■ Consigna:
Responda estas preguntas sobre la reseña de Memorias de los días:
1. Según la reseña, ¿qué acompaña incluso el texto en las novelas que "lo tienen todo"?
2. ¿Qué fin se asemeja, según la reseña, al fin del mundo?
3. ¿Quién es el autor de Memorias de los días?

■ Texto de estudio:
━━━━

Qui Tollis Peccata
Mundi… Ay, perdón, hay
novelas que lo tienen todo: una trama que promete, mucha acción posible,
personajes originales y hasta queribles y muchos y variados, un manejo
impecable del lenguaje, una estructura inteligente y hasta dibujitos acompañando
el texto. Pero algo pasa, algo de pronto sucede que no es como el fin del mundo
pero se le asemeja: el fin de la entretención. O sea, que la lectura se torna
tediosa, aburrida. Y no hay pecado mayor. Sobre todo en una novela que juega a
la parodia, que abunda en ironías bien pensadas, en críticas políticas
alucinadas y alucinantes. Algo no termina por funcionar en Memorias de los días, una ya vieja novela de Pedro Ángel Palou.

━━━━

■ Datos disponibles:
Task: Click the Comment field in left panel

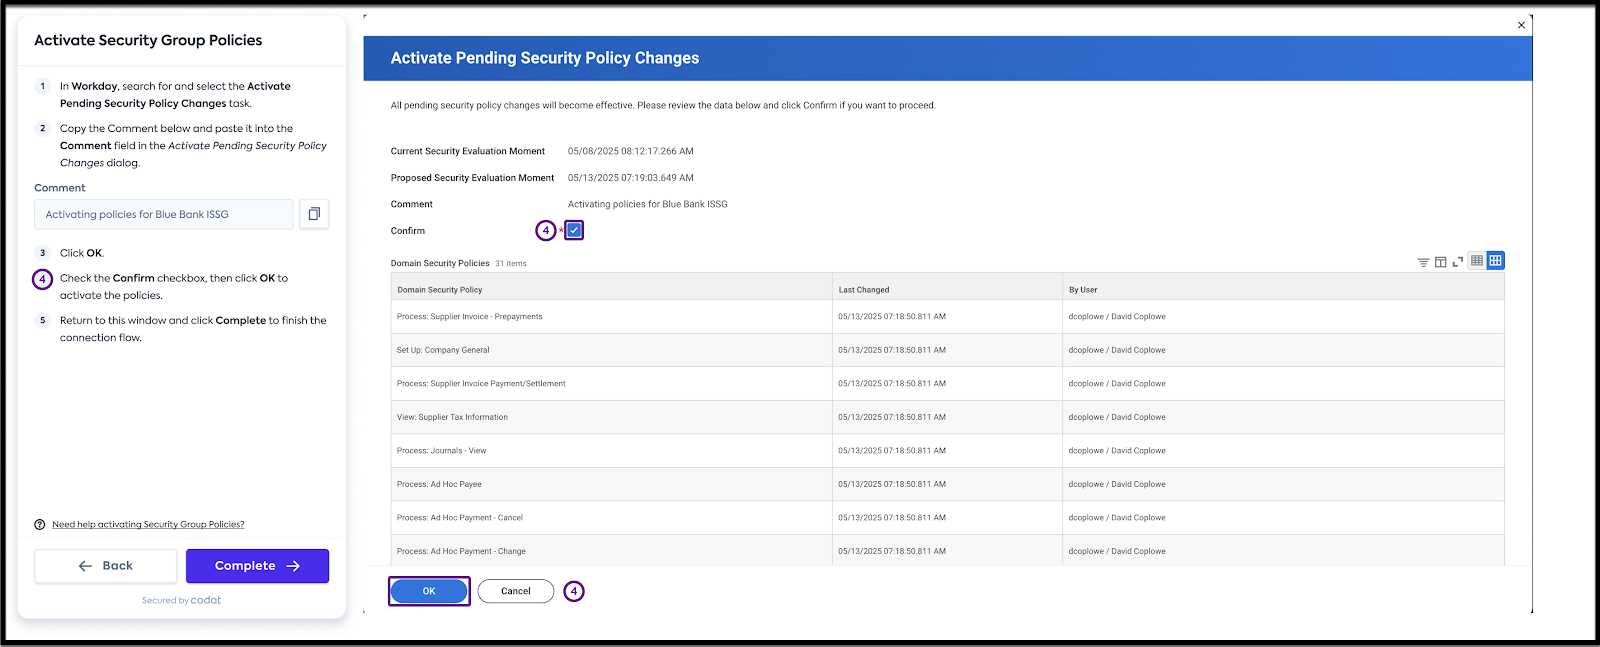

━━━━

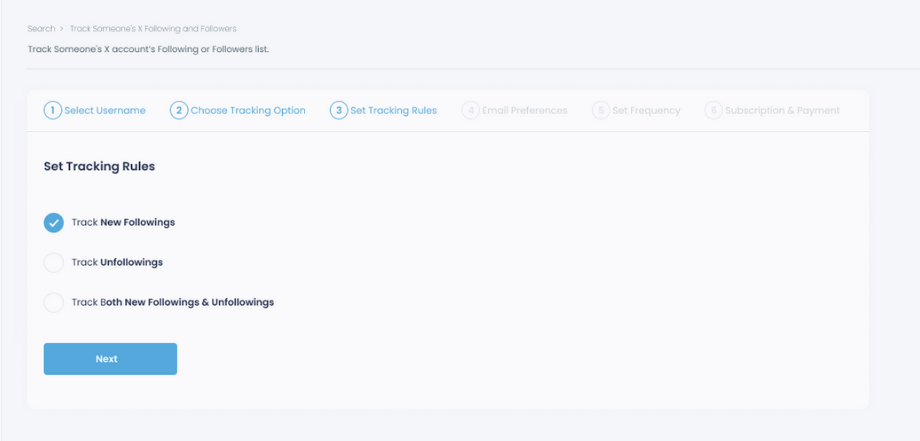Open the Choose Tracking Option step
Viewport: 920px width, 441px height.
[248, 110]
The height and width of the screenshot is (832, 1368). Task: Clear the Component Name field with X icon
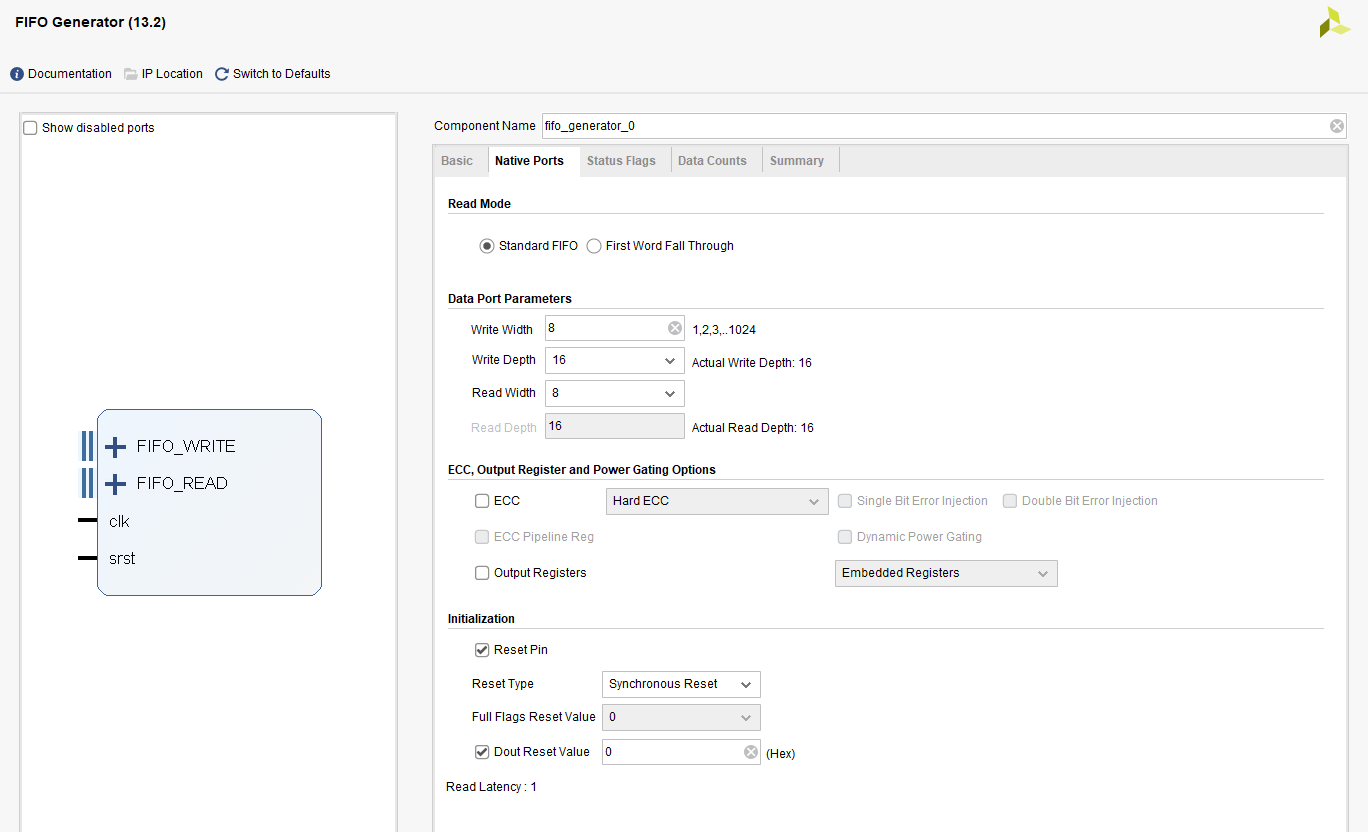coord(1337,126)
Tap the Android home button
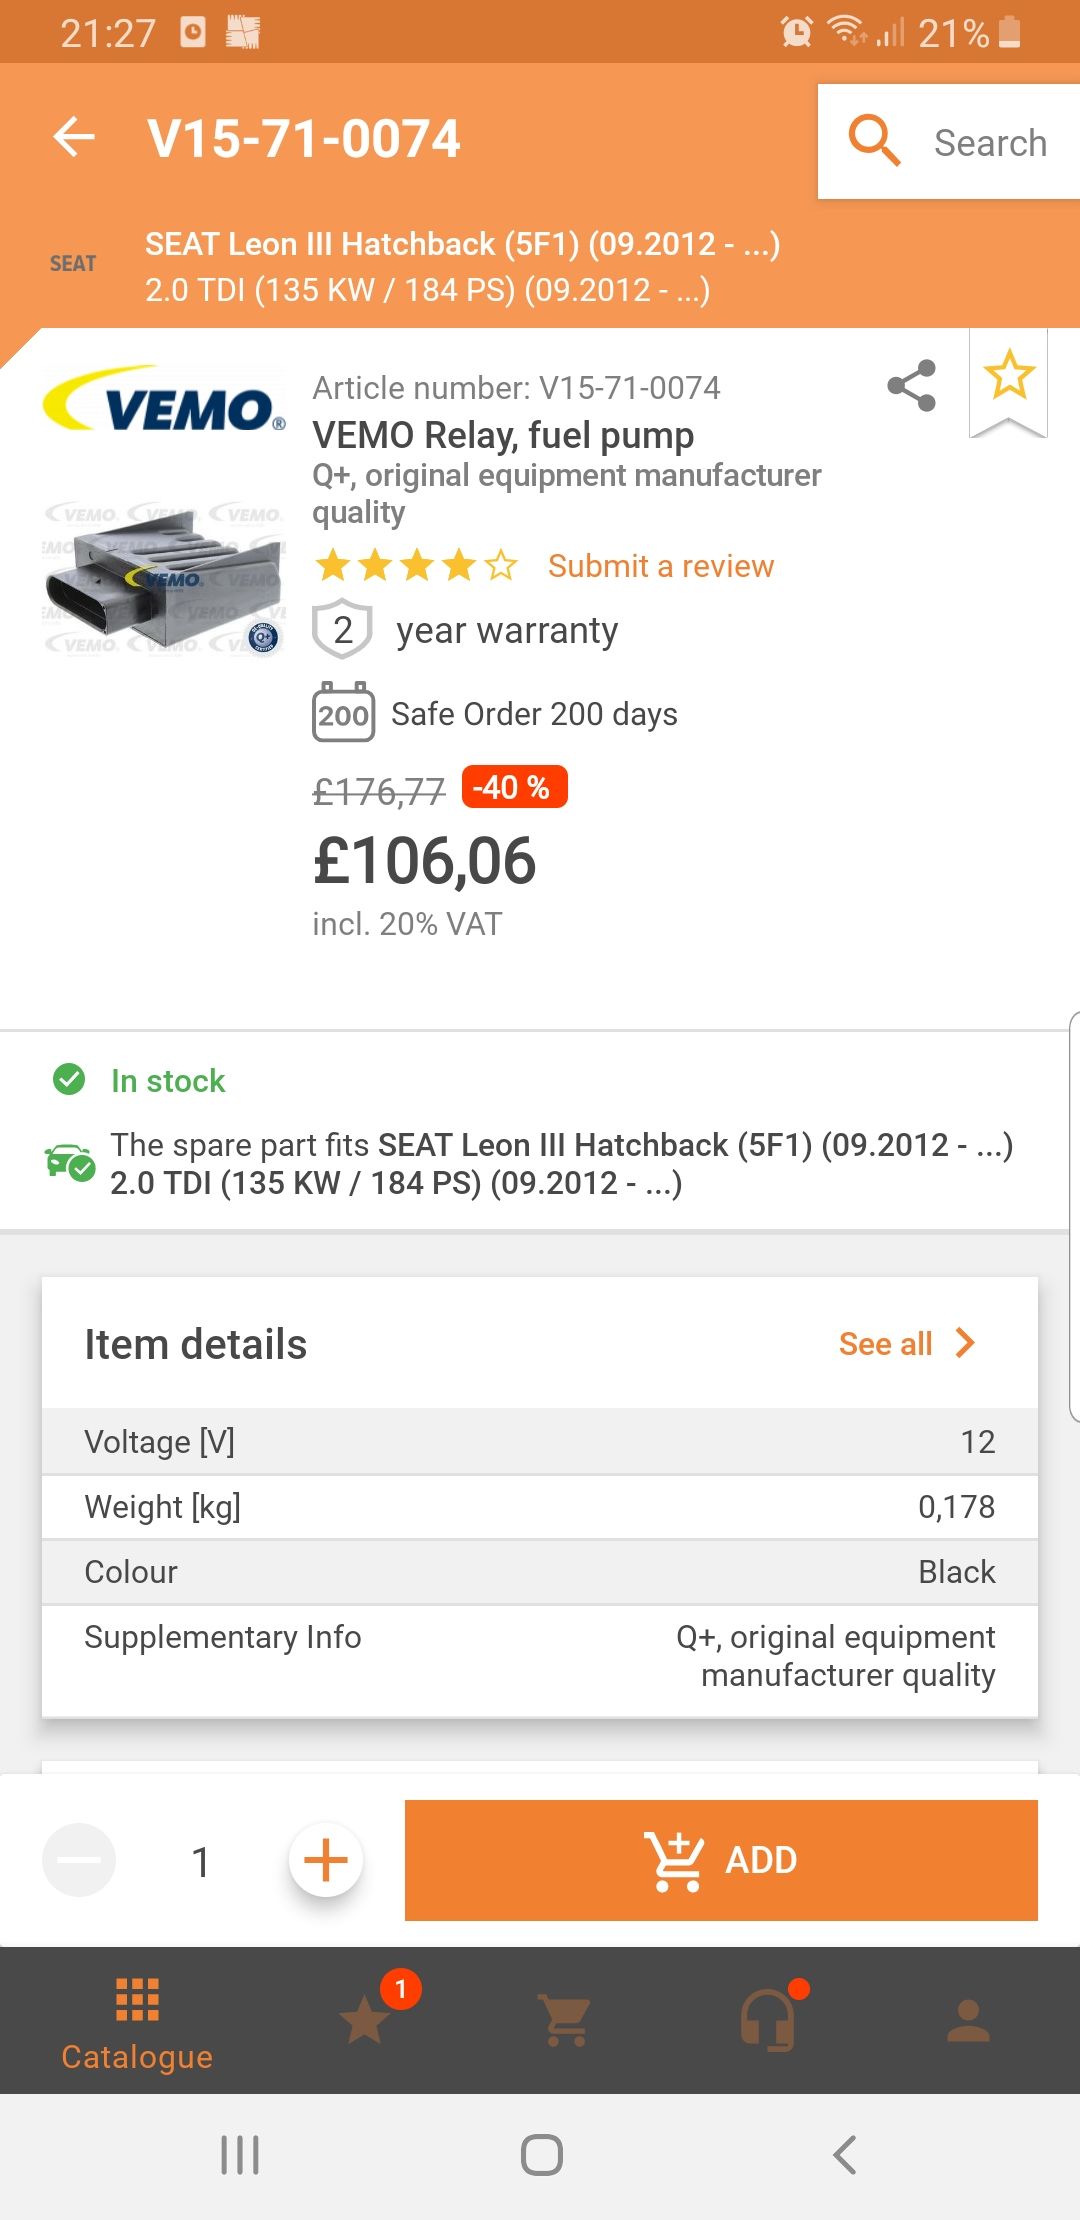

━━━━

■ Ejercicio resuelto:
1. Dibujitos.
2. El fin de la entretención.
3. Pedro Ángel Palou.